How can AI-led automation transform financial crime operations?
January 27th, 2020
When you look at your financial crime operations, does the following sound familiar?
- Agents working from multiple systems
- Errors leading to alerted transactions being allowed through
- Delays in chasing funds, leading to increased losses
- Complaints causing issues and increased costs
- Limiting the volume of alerts that can be created, missing frauds
- Need to reduce costs and support customer growth
In this blog, you’ll learn about the external and internal factors that are causing and exacerbating the above factors, and how to turn this around.
External environment
There are several external environmental challenges impacting FI’s ability to manage financial crime for fraud and AML. First, transaction volumes are increasing (unless at the branch counter) at pace. Coupled with new channels, such as Open Banking, chatbots and Amazon Alexa or Google Home, bringing new fraud vectors further increases the volume of transactions and alerts to manage. The continuing rise in digital technology features, especially mobile adoption, results in even more volume.
The increasing complexity of fraud cases, such as Authorised Push Payment fraud (APP), takes more time to deal with than traditional ACTO, both to investigate and help the customer with the issues caused. There are more cross-channel attacks that increase losses and involve longer investigation and root cause analysis.
It isn’t unusual to see transaction volumes doubling and alerts up circa 50 percent over the last three years. This means the FTE required is increasing, even before more customers are onboarded. It is therefore unsurprising that greater demands are placed on financial crime teams. It’s important to understand how this translates into operational areas.
Internal environment
Many FIs still have legacy systems and often need staff to check multiple systems, particularly on complex cases, which takes up valuable time. This also means your best investigators are doing lots of data collation and often manual keying, which is costly and can lead to errors.
In terms of prioritisation of cases and workflow, processes are often manual or semi-manual – this means parts of a process may be missed, or the wrong case worked first. The errors this inevitably causes can lead to increased losses, e.g. a catch and release fraud, additional liabilities, or breaking AML legislation.

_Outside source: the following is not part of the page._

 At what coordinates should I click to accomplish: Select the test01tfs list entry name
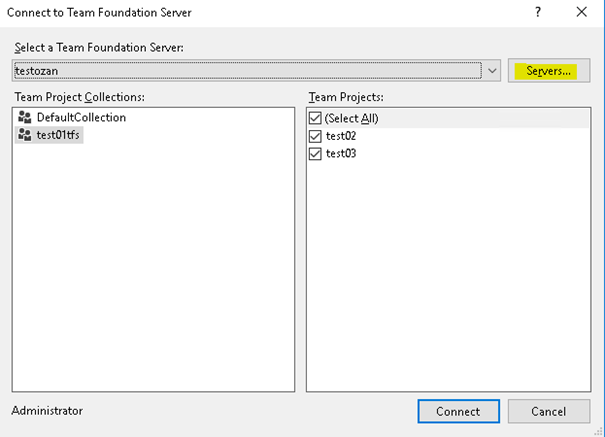[59, 136]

These issues also limit the volume of alerts that can be worked for a given number of investigators, which ultimately limits overall fraud prevention levels. Further, this can increase attrition as mundane repetitive work is not interesting, further exacerbating the problems.
Finally, all of these issues increase complaints, drives up costs and negatively impacting the company’s Net Promoter Score (NPS).

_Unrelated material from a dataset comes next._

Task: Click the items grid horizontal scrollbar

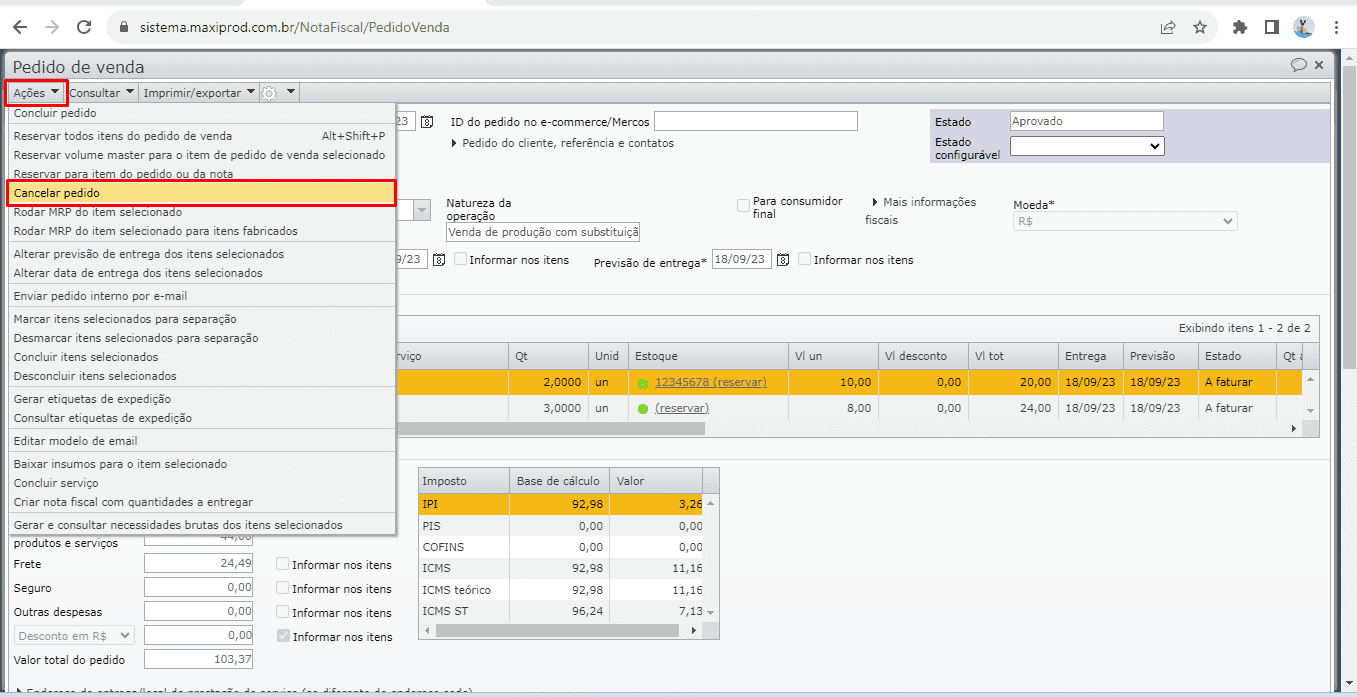Action: (550, 428)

This process is not sustainable and creates a vicious cycle unless we change the status quo. The common misconception is to work people harder, but the key is to work the systems harder to enable people to succeed.

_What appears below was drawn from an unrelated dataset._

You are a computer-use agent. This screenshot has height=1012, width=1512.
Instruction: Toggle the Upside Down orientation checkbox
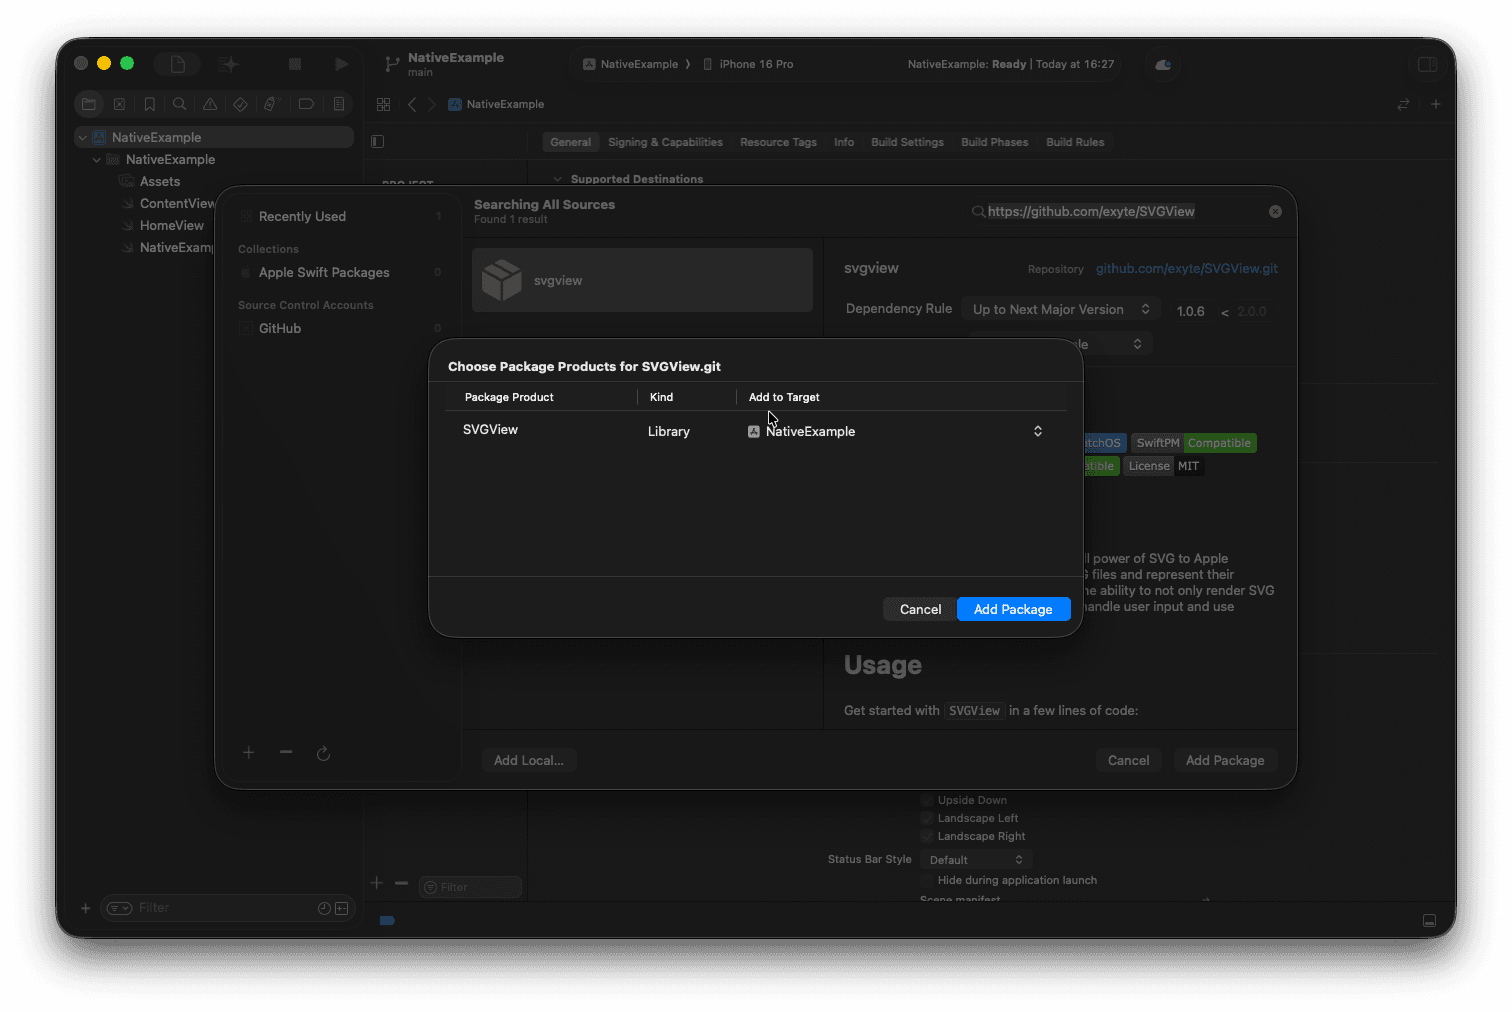(x=927, y=800)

It begins with allowing your employees to do what they are best at: talking to other people and focusing their time on complex, more impactful investigations. This is particularly important for APP frauds, given both the complexity and life-changing implications for the customer. Do you really want staff flicking between lots of screens when trying to have these delicate conversations?
Can we move from this vicious circle to a virtuous circle?
Intelligent automation
With a single case manager, employees can obtain all the information they need in one holistic view, allowing them to quickly understand the full story. This can significantly transform your fraud operations. Financial crime and compliance domain-specific embedded automation also further supercharges an efficient workflow. No longer are employees spending time on repetitive tasks; they now can focus on analysis and more valuable activities.
Furthermore, imagine a platform that provides analytics, reporting and dashboards to drive decision making, such as staffing levels at different times of the day or which alerts to work first. The platform could also provide refunds and close cases down at the touch of a button.
So how do you get there?
This is a journey, not a sprint. It starts with not just one change, but multiple, small changes. It starts with building a roadmap of short-, medium- and long-term developments.
Start small with the easy wins such as providing staff with policy rule descriptions, and the benefits can pay for the longer-term investments.
Plan what you want to do based on key organisation challenges, such as staff volumes and costs, customer impacts or new product developments.
Review processes before starting to understand what adds value, what should be automated and what should be discarded.
Requirements for configuration and data integration
Make automation part of a full operations programme with a clear ROI. Remember, this requires a culture change, too.
By using automation, we can transform financial crime operations. Agents can spend their time talking to the customer to get them back up and running and learn how to protect themselves going forward. As basic tasks are automated, errors and complaints are reduced and time to resolve each case is decreased, increasing overall efficiency.
Staff are happier and more engaged with customers, and they can work more alerts per day. This leads to increased fraud prevention and high customer service ratings. When victims of fraud have a good experience from a bank resolving their problem, they often tell their friends, boosting your firm’s NPS and providing long-term benefits.